TLDR: config create defines the pipeline (source, target, parallelism, publish destination). sync runs it. 8 SAP HANA tables (6M+ rows total) exported to Parquet on S3 and loaded into Snowflake in 82 seconds.

note

This tutorial uses Linux commands, but LakeXpress also runs on Windows.

Prerequisites

  • The LakeXpress binary (Linux in this example) -- the download includes FastBCP in the engine/ subfolder
  • A logging/orchestration database (SQL Server in this example)
  • A running SAP HANA database containing the TPC-H dataset in a schema named TPCH
  • An S3 bucket and an AWS CLI profile configured
  • A Snowflake account with an external stage pointing to the S3 bucket and privileges to create schemas and tables
  • A credentials file (ds_credentials.json), more on this below

LakeXpress and FastBCP

The two binaries have distinct roles. FastBCP is the low-level export engine: it connects to a database, reads a single table, converts it to Parquet, and streams the result to cloud storage. It can split a large table into parallel partitions for faster reads, but it only handles one table per invocation. LakeXpress sits on top as the orchestrator; it discovers tables in a schema and launches multiple FastBCP processes in parallel. It also tracks each run in a log database, generates CDM metadata, and can publish the exported data to platforms like Snowflake. It handles data type conversion from source to target automatically.
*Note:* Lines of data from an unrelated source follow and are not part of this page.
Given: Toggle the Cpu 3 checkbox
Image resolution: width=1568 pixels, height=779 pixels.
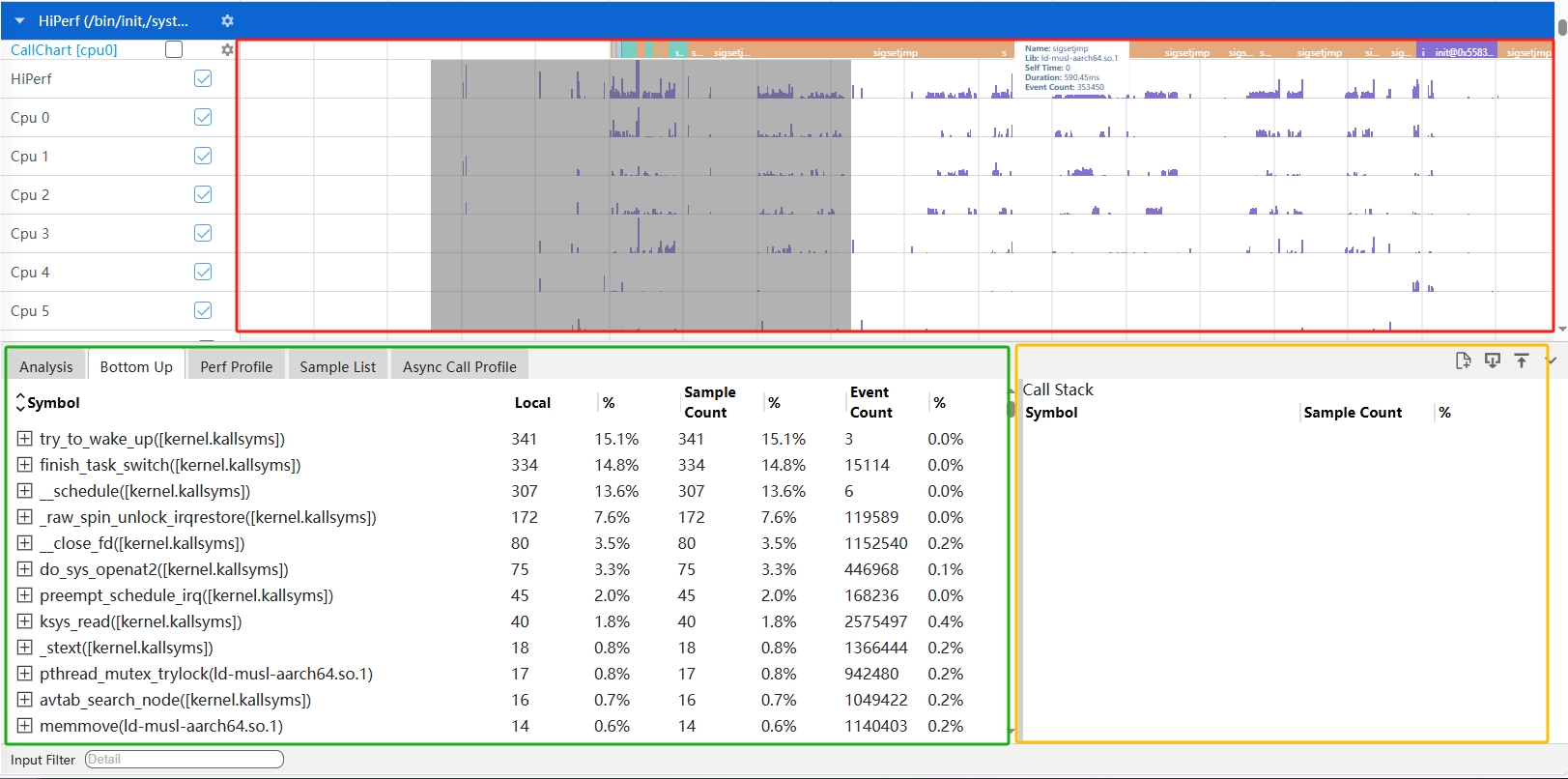Looking at the screenshot, I should click(203, 233).
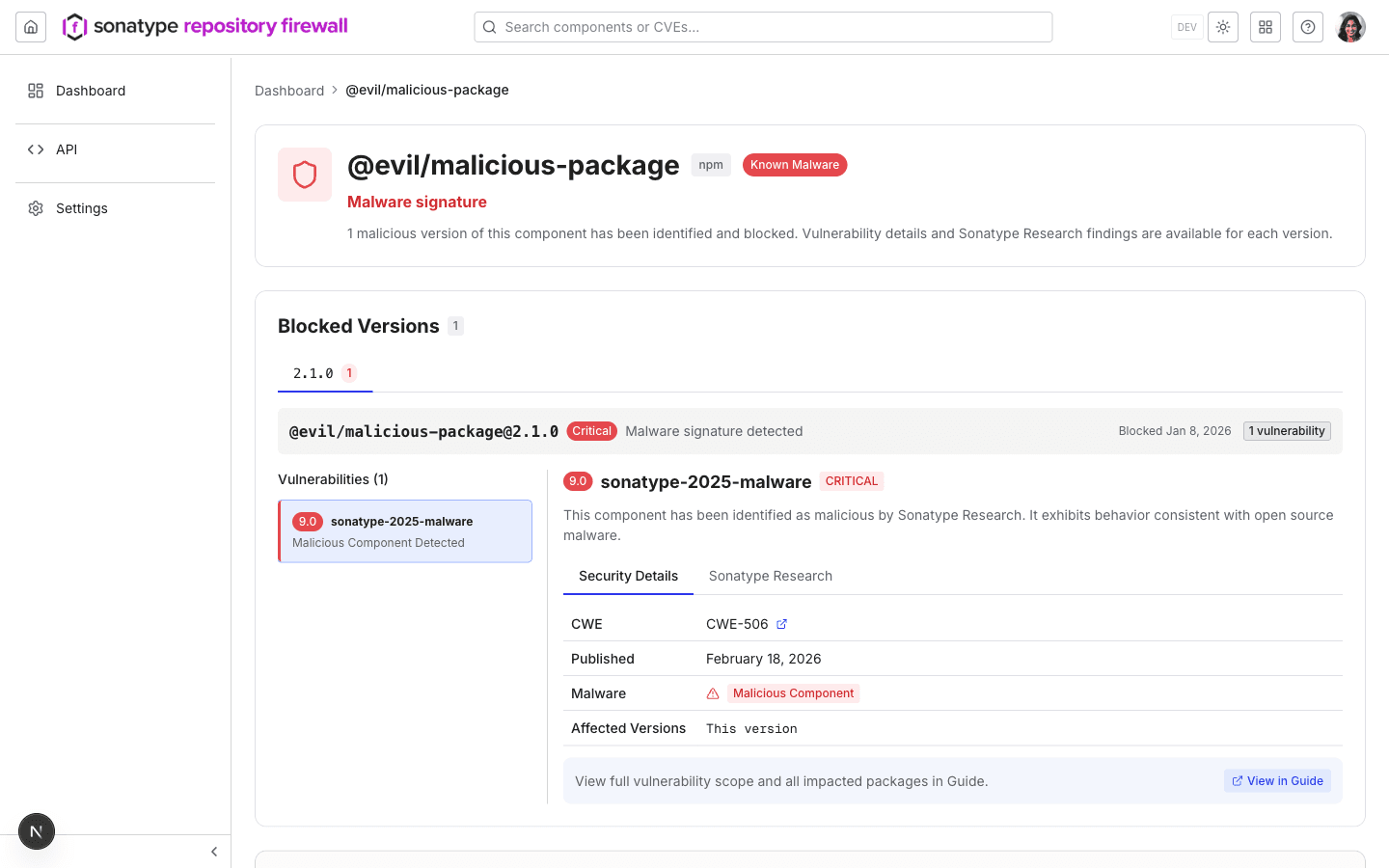This screenshot has height=868, width=1389.
Task: Click the Dashboard breadcrumb link
Action: coord(289,91)
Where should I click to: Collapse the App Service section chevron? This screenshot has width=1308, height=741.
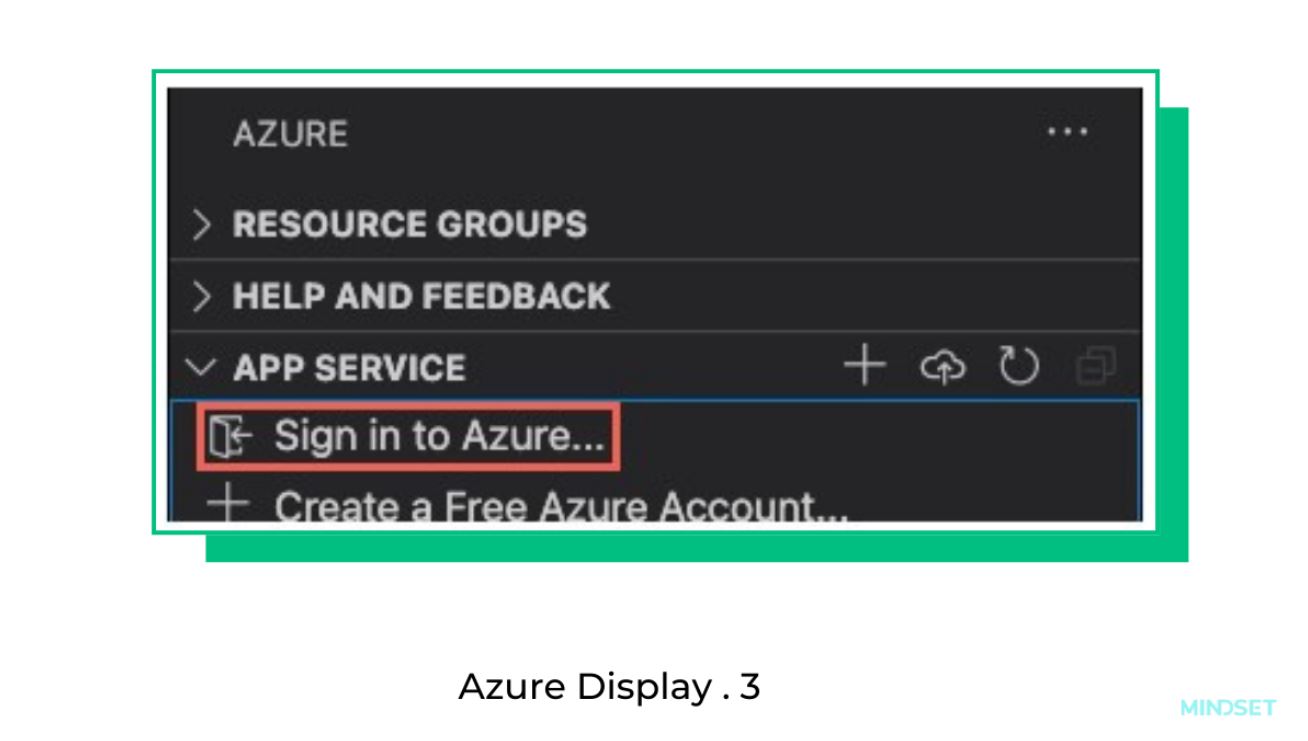point(201,368)
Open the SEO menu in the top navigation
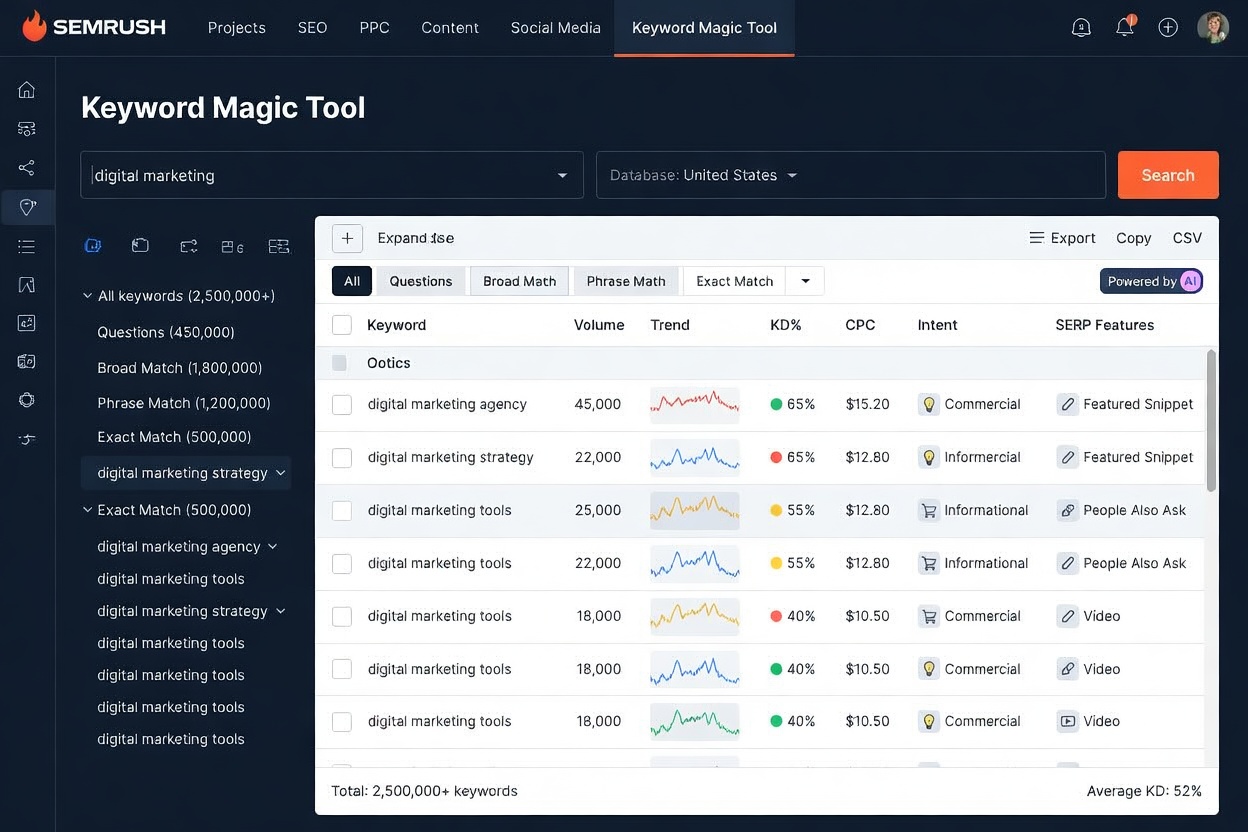Image resolution: width=1248 pixels, height=832 pixels. point(312,27)
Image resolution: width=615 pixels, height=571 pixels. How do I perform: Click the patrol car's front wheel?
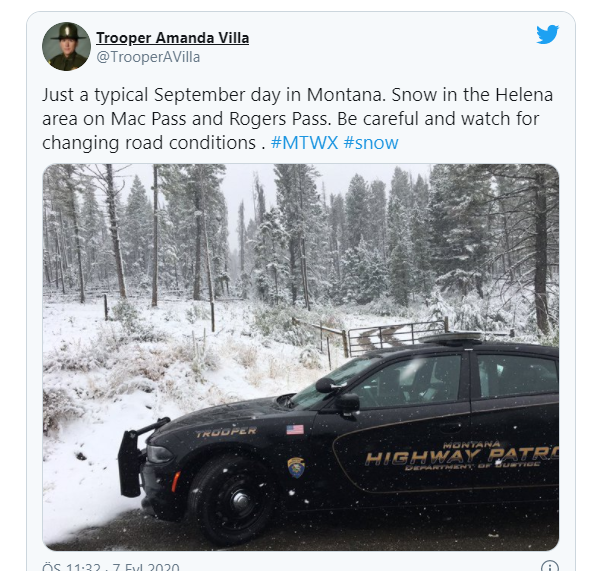click(234, 500)
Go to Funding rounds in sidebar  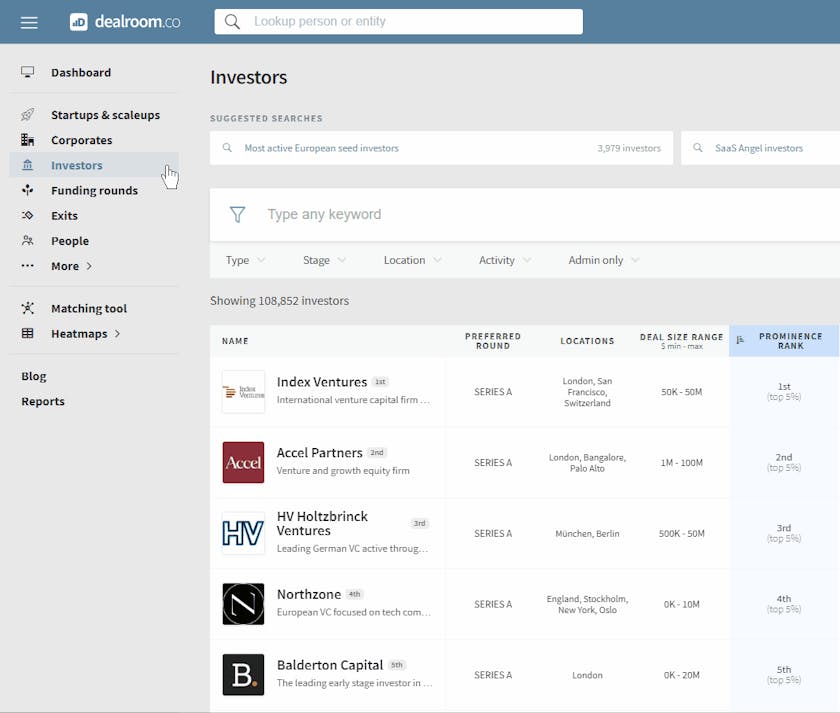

This gives you two levels of parallelism, which matters when you're exporting hundreds of tables. The --fastbcp_p parameter controls how many concurrent readers work within a single table (partition-level parallelism), while --n_jobs controls how many tables are processed at the same time (table-level parallelism). The same --n_jobs value applies to both phases: export and Snowflake publishing. In the example in Step 1, --fastbcp_p 4 and --n_jobs 4 means up to 16 concurrent streams hitting the source database at peak load.

LakeXpress expects the FastBCP binary in an engine/ subfolder next to itself; it finds it automatically, so there is nothing to configure. LakeXpress also logs each run and supports failure recovery: if an export is interrupted, it resumes from where it left off.

The credentials file

LakeXpress reads connection details from a single JSON file. Each entry is identified by a key that you reference later on the command line.

{
"sap_hana": {
"ds_type": "saphana",
"auth_mode": "classic",
"info": {
"server": "localhost",
"port": 39017,
"database": "HXE",
"username": "$env{SAPHANA_USER}",
"password": "$env{SAPHANA_PASSWORD}"
}
},
"log_db": {
"ds_type": "mssql",
"auth_mode": "classic",
"info": {
"username": "$env{MSSQL_USER}",
"password": "$env{MSSQL_PASSWORD}",
"server": "localhost",
"port": 1433,
"database": "lakexpress"
}
},
"s3_target": {
"ds_type": "s3",
"auth_mode": "profile",
"info": {
"directory": "s3://aetplakexpress/lakexpress/",
"profile": "lakexpress"
}
},
"snowflake_pat": {
"ds_type": "snowflake",
"auth_mode": "pat",
"info": {
"account": "MYORG-AB12345",
"user": "FRANCOIS.PACULL",
"token": "$env{SNOWFLAKE_PAT}",
"warehouse": "MY_WAREHOUSE",
"database": "LAKEXPRESS_DB",
"stage": "AWSS3_AWDW_STAGE"
}
}
}

Four entries:

  • sap_hana -- the source SAP HANA database (TPC-H data lives here)
  • log_db -- the logging and orchestration database (SQL Server here, but Postgres also works)
  • s3_target -- the S3 target, configured with an AWS CLI profile name and a base directory
  • snowflake_pat -- the Snowflake target, authenticated with a PAT (Programmatic Access Token); the stage (AWSS3_AWDW_STAGE) is an external stage pointing to the same S3 bucket used by s3_target

As with the other entries, $env{SNOWFLAKE_PAT} reads the token value from an environment variable at runtime.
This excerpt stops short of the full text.